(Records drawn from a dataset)
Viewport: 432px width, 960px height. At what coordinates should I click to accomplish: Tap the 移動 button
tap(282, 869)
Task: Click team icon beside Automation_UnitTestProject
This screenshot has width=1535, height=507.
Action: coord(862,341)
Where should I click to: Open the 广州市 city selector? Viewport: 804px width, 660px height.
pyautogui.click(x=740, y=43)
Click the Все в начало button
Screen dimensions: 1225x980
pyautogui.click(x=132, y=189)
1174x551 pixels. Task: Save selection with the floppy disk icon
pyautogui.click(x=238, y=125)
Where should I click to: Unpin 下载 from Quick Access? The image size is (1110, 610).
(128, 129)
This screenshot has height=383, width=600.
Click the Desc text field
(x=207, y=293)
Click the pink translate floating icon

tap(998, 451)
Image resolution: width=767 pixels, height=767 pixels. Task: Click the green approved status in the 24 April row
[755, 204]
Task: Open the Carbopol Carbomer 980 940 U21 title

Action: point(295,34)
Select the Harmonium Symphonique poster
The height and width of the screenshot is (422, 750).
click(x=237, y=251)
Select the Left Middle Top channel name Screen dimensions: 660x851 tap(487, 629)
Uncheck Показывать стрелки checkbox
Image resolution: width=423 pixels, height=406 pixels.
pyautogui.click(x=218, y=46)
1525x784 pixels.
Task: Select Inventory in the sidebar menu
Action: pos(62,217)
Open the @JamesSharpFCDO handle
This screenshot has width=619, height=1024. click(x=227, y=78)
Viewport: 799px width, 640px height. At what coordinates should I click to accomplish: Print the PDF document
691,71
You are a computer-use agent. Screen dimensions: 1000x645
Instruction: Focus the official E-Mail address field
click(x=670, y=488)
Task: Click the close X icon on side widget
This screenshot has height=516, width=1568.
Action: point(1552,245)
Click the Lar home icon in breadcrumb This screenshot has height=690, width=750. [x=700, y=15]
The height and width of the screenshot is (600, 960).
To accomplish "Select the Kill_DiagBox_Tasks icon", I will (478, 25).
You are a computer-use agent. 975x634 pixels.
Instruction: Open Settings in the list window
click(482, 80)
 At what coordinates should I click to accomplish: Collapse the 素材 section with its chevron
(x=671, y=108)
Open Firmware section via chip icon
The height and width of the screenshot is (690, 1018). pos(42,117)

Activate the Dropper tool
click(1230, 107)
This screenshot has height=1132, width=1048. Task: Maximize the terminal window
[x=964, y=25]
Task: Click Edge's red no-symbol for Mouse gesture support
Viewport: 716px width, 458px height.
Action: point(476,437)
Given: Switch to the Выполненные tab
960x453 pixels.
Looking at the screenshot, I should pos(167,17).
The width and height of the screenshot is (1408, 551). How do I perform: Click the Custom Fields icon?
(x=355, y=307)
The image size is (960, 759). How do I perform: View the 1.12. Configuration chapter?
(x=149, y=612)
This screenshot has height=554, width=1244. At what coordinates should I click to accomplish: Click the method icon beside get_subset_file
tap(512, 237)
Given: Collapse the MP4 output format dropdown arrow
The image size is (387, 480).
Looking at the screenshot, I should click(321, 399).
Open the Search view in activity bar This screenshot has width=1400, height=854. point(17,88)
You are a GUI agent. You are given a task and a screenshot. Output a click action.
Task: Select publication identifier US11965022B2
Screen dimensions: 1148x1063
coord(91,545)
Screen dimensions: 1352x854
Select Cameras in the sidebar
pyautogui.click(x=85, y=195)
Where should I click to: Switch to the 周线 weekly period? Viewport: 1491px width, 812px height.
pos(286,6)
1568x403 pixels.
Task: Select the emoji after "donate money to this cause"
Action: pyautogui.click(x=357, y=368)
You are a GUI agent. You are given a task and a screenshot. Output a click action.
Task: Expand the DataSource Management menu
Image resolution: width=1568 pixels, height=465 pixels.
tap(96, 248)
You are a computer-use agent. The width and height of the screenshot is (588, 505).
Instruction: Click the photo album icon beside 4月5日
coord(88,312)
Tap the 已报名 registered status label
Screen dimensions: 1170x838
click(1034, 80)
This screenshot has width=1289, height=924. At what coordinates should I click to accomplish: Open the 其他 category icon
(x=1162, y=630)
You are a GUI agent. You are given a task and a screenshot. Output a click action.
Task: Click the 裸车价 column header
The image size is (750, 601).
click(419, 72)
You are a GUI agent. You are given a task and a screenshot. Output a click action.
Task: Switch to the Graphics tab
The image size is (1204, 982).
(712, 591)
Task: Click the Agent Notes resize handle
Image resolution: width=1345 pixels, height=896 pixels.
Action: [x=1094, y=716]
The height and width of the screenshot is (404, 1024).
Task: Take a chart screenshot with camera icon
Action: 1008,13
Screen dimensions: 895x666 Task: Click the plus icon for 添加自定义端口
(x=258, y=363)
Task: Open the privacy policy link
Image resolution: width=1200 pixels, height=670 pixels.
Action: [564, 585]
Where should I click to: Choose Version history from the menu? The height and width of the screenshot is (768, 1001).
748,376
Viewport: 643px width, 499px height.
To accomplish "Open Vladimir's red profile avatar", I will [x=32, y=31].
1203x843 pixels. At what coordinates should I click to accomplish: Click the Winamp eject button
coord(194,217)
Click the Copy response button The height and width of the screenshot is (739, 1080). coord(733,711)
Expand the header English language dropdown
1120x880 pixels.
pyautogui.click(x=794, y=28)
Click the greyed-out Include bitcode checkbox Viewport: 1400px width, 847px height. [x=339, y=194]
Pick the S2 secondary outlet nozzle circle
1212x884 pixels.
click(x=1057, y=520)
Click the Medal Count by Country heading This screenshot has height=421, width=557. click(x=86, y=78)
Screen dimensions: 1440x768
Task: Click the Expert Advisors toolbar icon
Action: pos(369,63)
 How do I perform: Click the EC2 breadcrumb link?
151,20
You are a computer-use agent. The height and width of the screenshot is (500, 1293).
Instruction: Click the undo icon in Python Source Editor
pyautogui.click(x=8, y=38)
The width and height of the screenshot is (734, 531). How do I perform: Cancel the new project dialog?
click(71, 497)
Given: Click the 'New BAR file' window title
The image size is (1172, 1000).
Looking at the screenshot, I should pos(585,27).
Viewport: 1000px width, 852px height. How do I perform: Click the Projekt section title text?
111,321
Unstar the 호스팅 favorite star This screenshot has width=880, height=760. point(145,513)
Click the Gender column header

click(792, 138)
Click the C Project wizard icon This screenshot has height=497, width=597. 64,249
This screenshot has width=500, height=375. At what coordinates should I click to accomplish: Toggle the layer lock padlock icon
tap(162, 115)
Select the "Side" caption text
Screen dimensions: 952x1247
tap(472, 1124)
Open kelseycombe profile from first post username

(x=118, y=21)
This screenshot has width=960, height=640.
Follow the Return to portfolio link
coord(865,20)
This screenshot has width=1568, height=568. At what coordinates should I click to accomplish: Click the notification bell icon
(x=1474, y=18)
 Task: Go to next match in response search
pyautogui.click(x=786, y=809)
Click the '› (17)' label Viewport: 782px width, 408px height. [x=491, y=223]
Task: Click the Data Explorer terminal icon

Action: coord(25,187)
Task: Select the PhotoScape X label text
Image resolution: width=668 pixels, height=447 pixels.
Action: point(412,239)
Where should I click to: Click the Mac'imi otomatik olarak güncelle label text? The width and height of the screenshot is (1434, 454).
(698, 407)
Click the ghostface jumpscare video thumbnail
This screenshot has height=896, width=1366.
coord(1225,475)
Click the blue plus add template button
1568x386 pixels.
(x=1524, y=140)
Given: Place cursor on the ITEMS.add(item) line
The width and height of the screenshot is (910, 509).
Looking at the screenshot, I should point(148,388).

PROBLEM TO WORK ON
Once the line with "The image size is (387, 480)." is found in the records above, print exactly that line and every line after it through the line with "Task: Select publication".

EXERCISE SOLUTION
The image size is (387, 480).
Looking at the screenshot, I should click(321, 399).
Open the Search view in activity bar This screenshot has width=1400, height=854. point(17,88)
You are a GUI agent. You are given a task and a screenshot. Output a click action.
Task: Select publication identifier US11965022B2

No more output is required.